In the rapidly evolving world of breast imaging and given the recent pace of dense breast legislation, these guidelines are outdated. The aforementioned Academic Radiology study directly addressed the USPSTF's evidence gap, negating a pillar of the Task Force's insufficient rating. The study contains the largest number of DBT exams ever analyzed in a single study—nearly 325,000—with one-year follow-up with linkages to internal health system tumor registries. The analysis directly addressed the USPSTF's evidence gap, as it found DBT increased both sensitivity (92% vs 89.7%) and specificity (91.5% vs 89.5%) when compared with digital mammography—across breast density, age, race, and lifetime risk profiles for breast cancer.
Furthermore, the current USPSTF guidelines are based on studies largely performed with mammography equipment from the 1970s. The resulting guidance recommends screening for women aged 50 to 74 years, and it gives a "C" rating to breast cancer screening for women aged 40 to 49 years. However, a recent study published in Breast Cancer Research and Treatment found widespread implementation of DBT could actually reduce recall rates enough to justify screening women in their 40s.

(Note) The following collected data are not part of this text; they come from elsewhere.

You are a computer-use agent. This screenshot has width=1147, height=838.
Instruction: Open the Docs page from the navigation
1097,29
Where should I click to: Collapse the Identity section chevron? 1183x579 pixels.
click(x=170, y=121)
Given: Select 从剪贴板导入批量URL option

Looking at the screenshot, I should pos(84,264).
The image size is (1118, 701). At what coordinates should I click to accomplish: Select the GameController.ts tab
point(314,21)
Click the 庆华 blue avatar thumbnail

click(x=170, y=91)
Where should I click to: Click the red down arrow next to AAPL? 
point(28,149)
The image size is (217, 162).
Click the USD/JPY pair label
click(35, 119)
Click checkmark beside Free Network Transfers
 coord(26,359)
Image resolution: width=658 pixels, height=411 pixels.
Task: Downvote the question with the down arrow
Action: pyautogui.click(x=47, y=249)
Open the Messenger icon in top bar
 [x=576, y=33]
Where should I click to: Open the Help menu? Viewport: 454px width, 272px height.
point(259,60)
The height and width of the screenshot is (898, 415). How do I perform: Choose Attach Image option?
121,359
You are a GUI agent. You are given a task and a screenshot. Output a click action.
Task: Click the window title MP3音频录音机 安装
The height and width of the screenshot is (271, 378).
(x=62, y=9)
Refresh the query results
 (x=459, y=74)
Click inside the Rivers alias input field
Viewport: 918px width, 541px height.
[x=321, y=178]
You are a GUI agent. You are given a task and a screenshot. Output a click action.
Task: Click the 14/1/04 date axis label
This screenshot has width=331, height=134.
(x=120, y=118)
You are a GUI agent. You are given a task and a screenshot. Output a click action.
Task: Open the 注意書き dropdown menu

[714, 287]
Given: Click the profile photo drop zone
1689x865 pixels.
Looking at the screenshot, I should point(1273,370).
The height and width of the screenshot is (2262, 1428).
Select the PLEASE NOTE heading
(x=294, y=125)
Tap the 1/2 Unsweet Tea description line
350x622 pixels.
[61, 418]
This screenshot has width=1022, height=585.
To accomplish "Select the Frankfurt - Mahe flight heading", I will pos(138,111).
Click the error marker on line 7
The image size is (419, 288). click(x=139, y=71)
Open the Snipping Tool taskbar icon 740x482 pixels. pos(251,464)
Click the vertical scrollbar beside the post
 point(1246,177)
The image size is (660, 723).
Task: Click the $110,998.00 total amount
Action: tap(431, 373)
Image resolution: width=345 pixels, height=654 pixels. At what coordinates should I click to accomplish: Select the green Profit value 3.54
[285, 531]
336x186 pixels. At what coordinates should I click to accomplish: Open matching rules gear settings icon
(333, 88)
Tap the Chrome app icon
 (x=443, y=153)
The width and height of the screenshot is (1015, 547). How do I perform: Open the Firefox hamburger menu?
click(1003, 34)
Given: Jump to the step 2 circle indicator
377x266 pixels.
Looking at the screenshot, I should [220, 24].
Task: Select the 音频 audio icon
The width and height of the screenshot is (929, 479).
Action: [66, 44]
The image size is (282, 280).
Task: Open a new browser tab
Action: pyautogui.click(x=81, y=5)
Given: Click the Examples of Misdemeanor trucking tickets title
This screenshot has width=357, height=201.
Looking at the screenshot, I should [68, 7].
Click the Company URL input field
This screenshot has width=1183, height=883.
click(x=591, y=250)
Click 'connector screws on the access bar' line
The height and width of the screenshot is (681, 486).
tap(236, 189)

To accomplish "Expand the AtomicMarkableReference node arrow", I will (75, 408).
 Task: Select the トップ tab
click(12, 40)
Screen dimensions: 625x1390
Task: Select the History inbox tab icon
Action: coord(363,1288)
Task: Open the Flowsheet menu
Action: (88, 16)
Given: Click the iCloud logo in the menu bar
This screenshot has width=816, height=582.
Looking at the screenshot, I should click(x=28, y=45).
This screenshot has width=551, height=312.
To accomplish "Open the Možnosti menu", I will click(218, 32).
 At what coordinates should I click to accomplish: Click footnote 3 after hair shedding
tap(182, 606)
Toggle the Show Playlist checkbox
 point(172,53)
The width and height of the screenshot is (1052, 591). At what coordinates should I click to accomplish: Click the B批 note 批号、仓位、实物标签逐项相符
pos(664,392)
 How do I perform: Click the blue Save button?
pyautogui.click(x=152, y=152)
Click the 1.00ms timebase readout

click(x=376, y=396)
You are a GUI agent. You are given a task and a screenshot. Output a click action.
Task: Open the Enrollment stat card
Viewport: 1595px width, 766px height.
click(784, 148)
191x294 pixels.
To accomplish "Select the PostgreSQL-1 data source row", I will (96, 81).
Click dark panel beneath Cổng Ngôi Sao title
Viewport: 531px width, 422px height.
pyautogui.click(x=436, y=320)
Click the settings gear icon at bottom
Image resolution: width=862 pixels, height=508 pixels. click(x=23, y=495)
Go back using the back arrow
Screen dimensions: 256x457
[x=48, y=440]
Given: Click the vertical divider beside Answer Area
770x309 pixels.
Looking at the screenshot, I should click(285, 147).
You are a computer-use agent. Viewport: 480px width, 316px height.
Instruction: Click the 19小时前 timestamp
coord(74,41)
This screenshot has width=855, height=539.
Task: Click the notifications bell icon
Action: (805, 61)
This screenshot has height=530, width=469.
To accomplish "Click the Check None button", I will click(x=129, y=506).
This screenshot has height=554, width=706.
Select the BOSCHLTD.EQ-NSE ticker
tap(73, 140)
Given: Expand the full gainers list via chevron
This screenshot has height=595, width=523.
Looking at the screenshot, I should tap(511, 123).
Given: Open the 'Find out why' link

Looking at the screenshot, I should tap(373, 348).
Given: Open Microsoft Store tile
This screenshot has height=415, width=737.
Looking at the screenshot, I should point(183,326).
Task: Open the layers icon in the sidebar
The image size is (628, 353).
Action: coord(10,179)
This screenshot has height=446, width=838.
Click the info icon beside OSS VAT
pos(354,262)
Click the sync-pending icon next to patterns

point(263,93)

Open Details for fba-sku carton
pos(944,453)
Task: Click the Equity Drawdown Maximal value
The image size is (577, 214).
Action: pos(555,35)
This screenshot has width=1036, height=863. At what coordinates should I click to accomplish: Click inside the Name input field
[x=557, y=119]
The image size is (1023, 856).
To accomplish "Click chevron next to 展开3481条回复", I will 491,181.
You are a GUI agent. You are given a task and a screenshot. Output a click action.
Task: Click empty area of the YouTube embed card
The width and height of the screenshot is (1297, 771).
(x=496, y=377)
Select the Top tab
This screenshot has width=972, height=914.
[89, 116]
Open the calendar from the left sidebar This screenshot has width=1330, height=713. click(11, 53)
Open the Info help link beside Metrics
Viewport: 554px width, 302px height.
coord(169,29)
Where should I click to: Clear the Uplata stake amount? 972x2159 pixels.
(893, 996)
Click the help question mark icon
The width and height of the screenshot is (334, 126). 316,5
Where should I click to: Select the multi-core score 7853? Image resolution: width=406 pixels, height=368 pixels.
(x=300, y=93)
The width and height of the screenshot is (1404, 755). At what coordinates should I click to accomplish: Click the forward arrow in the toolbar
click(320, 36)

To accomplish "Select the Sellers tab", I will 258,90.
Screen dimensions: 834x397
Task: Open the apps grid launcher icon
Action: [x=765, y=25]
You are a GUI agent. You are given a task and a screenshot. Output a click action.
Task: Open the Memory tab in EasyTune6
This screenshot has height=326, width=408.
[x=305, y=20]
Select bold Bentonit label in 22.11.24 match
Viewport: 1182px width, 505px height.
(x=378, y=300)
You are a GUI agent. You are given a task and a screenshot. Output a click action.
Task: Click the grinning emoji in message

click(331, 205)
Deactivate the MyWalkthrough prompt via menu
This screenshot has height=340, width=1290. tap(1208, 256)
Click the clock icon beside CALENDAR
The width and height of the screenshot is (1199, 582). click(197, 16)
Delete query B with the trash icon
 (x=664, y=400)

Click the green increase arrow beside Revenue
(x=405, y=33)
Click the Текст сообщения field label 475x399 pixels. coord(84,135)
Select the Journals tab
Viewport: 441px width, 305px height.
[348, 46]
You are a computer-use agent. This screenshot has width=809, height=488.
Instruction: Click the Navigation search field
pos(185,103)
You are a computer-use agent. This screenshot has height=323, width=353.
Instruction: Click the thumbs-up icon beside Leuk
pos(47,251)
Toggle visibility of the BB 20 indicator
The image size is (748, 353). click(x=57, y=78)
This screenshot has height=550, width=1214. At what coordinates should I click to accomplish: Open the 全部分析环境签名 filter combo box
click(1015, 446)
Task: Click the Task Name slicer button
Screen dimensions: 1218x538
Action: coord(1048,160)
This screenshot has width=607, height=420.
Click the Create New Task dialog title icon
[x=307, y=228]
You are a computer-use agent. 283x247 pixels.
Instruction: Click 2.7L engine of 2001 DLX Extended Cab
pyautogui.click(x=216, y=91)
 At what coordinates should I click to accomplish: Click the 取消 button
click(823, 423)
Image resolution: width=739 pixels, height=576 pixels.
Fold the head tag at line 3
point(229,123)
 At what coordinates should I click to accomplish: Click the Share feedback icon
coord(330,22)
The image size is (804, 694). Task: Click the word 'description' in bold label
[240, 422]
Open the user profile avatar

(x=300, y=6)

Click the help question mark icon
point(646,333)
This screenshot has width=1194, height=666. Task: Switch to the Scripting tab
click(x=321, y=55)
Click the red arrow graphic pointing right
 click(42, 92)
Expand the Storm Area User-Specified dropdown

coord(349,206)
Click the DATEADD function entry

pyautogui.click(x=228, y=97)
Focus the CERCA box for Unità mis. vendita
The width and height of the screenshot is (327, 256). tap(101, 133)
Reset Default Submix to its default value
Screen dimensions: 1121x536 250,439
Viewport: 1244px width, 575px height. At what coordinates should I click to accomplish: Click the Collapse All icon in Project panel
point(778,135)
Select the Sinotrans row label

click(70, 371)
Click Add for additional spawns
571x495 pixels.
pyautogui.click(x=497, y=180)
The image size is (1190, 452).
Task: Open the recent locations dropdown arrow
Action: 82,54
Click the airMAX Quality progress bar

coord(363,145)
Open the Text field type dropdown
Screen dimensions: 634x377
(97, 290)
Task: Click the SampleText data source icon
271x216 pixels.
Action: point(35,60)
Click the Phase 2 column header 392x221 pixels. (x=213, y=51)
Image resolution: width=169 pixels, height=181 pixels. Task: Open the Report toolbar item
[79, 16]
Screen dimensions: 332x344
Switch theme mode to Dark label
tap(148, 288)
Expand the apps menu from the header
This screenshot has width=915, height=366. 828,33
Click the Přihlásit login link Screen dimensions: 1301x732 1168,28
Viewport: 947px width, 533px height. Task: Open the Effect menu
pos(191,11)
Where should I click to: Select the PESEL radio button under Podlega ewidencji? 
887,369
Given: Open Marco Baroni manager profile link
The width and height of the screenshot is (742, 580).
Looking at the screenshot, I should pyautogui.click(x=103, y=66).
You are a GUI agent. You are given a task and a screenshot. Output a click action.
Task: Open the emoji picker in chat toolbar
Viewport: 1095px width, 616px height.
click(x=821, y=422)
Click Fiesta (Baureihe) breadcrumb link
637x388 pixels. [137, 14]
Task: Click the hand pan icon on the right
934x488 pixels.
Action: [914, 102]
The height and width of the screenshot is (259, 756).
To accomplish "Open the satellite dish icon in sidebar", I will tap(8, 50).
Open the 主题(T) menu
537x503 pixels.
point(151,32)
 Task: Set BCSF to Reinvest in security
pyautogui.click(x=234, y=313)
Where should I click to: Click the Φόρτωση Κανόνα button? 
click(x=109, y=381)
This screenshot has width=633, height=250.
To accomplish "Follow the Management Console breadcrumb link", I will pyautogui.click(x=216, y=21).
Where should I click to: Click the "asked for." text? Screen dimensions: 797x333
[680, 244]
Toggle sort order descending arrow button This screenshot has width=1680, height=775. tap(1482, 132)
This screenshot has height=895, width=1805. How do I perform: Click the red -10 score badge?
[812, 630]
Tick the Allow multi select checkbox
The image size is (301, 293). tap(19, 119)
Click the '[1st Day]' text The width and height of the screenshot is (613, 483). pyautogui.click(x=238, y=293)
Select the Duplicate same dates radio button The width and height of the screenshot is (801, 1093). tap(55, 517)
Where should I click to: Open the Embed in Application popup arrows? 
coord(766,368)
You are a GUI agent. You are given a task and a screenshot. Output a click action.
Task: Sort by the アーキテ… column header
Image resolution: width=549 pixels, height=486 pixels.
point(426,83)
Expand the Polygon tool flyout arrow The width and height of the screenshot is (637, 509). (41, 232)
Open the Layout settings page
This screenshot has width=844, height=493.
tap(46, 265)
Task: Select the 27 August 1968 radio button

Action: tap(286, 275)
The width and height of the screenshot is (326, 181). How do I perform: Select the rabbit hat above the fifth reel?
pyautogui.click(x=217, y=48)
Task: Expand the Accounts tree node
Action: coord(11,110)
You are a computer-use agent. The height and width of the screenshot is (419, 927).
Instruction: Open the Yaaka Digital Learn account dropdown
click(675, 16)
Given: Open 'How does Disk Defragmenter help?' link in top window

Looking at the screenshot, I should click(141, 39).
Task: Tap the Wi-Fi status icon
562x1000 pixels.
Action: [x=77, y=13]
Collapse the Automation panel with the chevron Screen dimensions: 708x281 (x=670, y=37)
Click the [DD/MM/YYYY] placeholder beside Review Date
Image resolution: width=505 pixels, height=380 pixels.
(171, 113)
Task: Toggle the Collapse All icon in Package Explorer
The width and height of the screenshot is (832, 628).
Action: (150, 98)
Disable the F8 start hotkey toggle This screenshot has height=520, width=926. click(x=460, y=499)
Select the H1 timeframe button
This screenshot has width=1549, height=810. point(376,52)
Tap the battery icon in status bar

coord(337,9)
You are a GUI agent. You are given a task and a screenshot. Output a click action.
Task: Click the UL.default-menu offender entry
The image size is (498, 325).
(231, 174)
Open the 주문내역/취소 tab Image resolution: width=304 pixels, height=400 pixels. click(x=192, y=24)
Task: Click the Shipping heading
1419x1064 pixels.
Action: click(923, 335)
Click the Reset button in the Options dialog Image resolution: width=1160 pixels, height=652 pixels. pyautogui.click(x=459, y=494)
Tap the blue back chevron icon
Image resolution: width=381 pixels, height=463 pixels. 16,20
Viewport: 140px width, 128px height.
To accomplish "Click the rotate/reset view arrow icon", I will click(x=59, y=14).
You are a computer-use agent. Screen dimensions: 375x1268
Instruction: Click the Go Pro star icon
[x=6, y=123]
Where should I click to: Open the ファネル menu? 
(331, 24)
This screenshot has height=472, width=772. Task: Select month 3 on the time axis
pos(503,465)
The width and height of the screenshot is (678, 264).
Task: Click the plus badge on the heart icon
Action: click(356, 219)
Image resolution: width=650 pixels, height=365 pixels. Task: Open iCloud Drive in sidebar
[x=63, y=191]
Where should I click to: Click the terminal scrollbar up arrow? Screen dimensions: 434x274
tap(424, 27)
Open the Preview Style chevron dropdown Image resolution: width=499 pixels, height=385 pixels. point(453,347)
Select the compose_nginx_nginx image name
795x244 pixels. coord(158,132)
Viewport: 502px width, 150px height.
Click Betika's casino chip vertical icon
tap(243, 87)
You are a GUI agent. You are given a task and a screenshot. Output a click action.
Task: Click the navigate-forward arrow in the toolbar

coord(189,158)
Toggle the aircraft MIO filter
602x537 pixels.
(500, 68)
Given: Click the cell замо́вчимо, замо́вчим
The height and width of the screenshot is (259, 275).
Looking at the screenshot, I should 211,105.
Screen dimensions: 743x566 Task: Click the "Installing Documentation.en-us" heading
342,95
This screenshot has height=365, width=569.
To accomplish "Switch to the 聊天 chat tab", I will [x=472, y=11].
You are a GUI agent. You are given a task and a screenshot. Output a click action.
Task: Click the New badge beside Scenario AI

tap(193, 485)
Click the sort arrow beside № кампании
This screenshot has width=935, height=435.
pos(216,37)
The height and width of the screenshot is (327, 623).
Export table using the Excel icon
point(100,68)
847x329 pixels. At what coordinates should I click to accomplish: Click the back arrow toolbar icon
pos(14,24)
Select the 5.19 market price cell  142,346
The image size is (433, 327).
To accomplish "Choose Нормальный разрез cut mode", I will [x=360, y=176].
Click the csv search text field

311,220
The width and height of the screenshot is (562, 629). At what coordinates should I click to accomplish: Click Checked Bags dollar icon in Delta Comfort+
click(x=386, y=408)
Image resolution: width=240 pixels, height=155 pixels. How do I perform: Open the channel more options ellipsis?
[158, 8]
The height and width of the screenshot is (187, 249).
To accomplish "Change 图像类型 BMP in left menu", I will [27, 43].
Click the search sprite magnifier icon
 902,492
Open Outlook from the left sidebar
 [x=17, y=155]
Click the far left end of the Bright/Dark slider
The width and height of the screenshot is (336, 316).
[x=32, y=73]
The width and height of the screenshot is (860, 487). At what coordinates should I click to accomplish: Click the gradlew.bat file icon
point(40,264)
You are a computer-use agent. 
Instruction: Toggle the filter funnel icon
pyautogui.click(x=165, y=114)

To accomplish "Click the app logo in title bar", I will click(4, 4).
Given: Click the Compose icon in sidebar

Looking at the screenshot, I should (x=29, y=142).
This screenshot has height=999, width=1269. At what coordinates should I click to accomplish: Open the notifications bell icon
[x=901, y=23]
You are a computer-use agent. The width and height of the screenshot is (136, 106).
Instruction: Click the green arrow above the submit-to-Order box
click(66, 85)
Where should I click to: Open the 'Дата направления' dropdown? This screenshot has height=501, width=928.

With an ever-growing body of evidence supporting DBT and directly challenging the USPSTF's guidelines, perhaps it is time for the Task Force to reevaluate its recommendations. Early detection allows for earlier stage at diagnosis, when breast cancers are easier to treat. It is difficult to reconcile the annualized death rate for breast cancer in the United States of 40,000 cases per year with the lack of USPSTF support for DBT.
As the Academic Radiology study suggested, the ideal balance between reduced recall rates and cancer detection rate is achieved in facilities that have converted to complete or near-complete DBT utilization. Facilities and radiologists must educate patients on the benefits of DBT and advocate for its ongoing adoption. Many of the payer gaps previously serving as a barrier to utilization have now been eliminated for approximately 85% of women. Nine states mandate insurer coverage, and all the major insurance providers offer this benefit to their policyholders.
In breast imaging, our goal is ubiquitously understood: Maximize cancer detection while minimizing unnecessary morbidity to patients via unnecessary downstream resource utilization. Patient outcomes are definitively maximized in breast screening with near-complete DBT utilization, necessitating that guidelines be revisited on behalf of patients everywhere.
— Nila H. Alsheik, MD, is a diagnostic radiologist at Advocate Lutheran General Hospital in Park Ridge, Illinois.